▶ EXERCISE AIM
Reproduce word for word every line from the one containing "Select the settings-style" to the final line of the data below; omit the pictures.

*** Opening of RECORDS TO PROCESS ***

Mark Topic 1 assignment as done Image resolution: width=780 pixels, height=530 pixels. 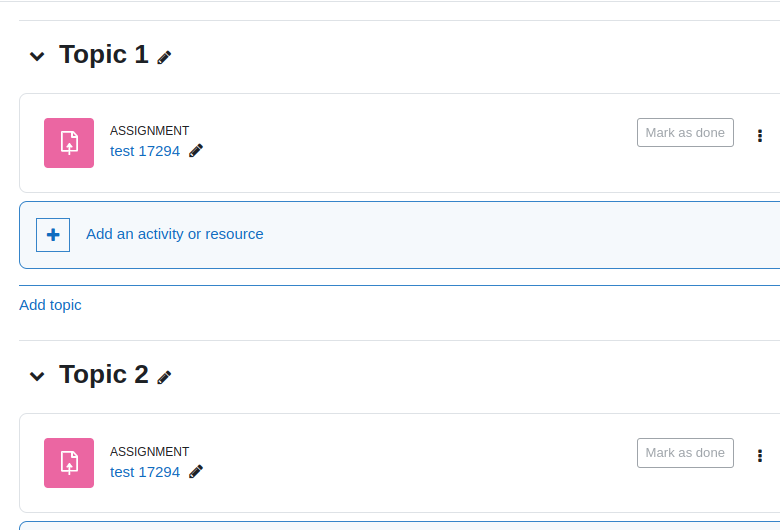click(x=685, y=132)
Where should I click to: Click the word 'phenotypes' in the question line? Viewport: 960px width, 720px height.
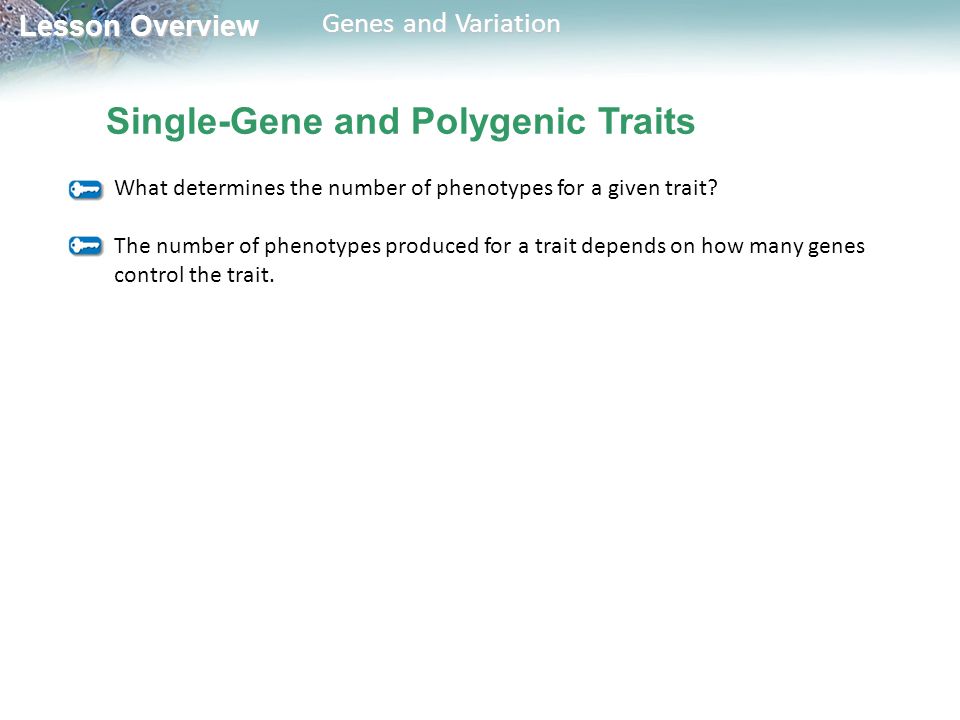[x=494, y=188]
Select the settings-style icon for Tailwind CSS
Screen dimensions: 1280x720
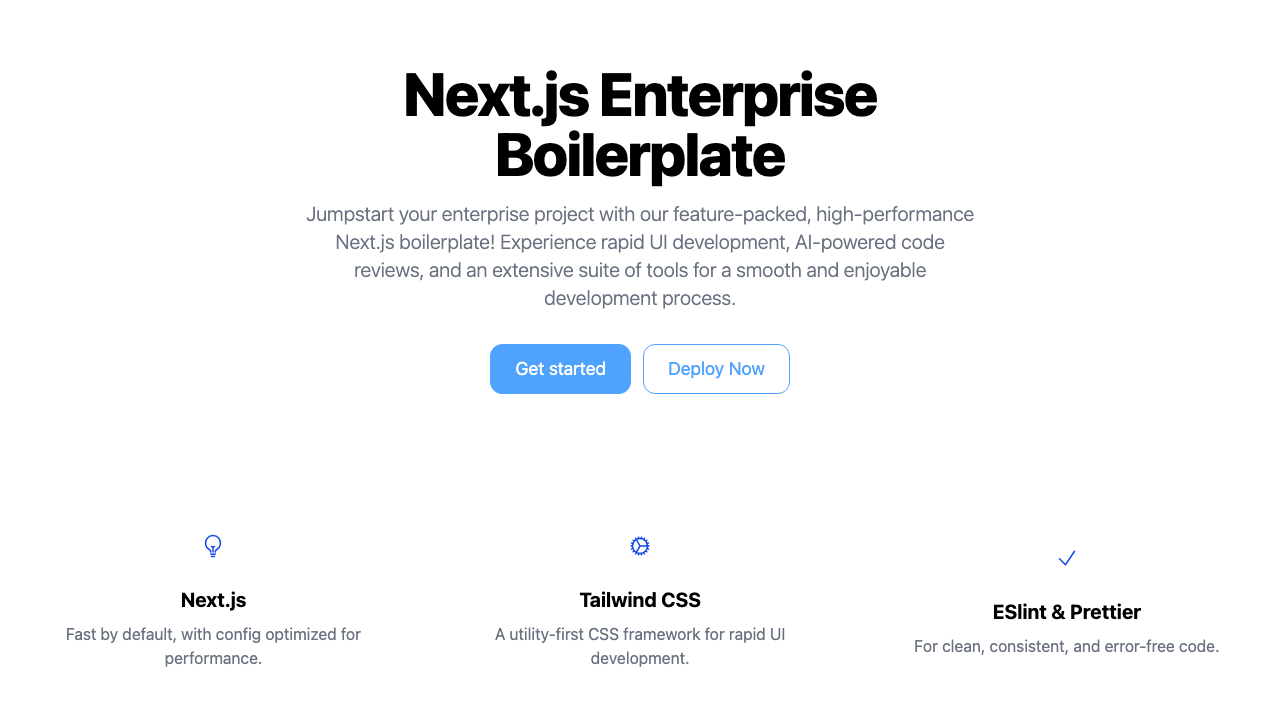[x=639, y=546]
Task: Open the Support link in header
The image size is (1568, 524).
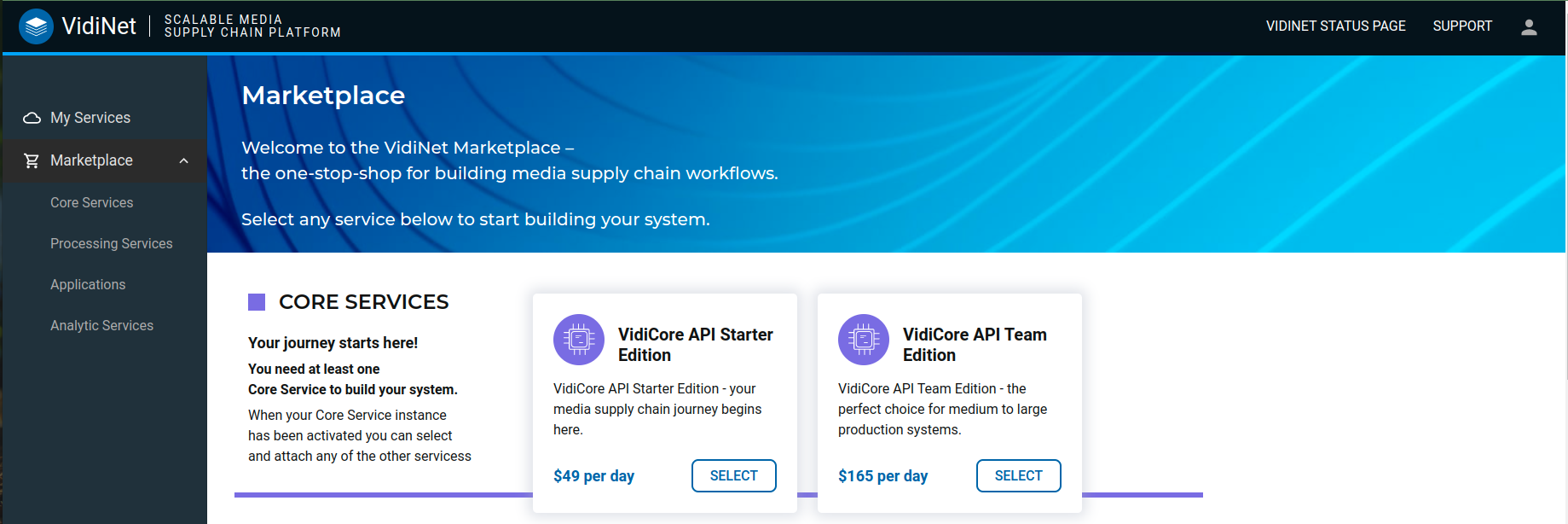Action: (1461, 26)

*** Close of RECORDS TO PROCESS ***

▶ ANSWER SPACE
Select the settings-style icon for Tailwind CSS
Screen dimensions: 1280x720
[x=639, y=546]
Task: Open the Support link in header
The image size is (1568, 524).
Action: (1461, 26)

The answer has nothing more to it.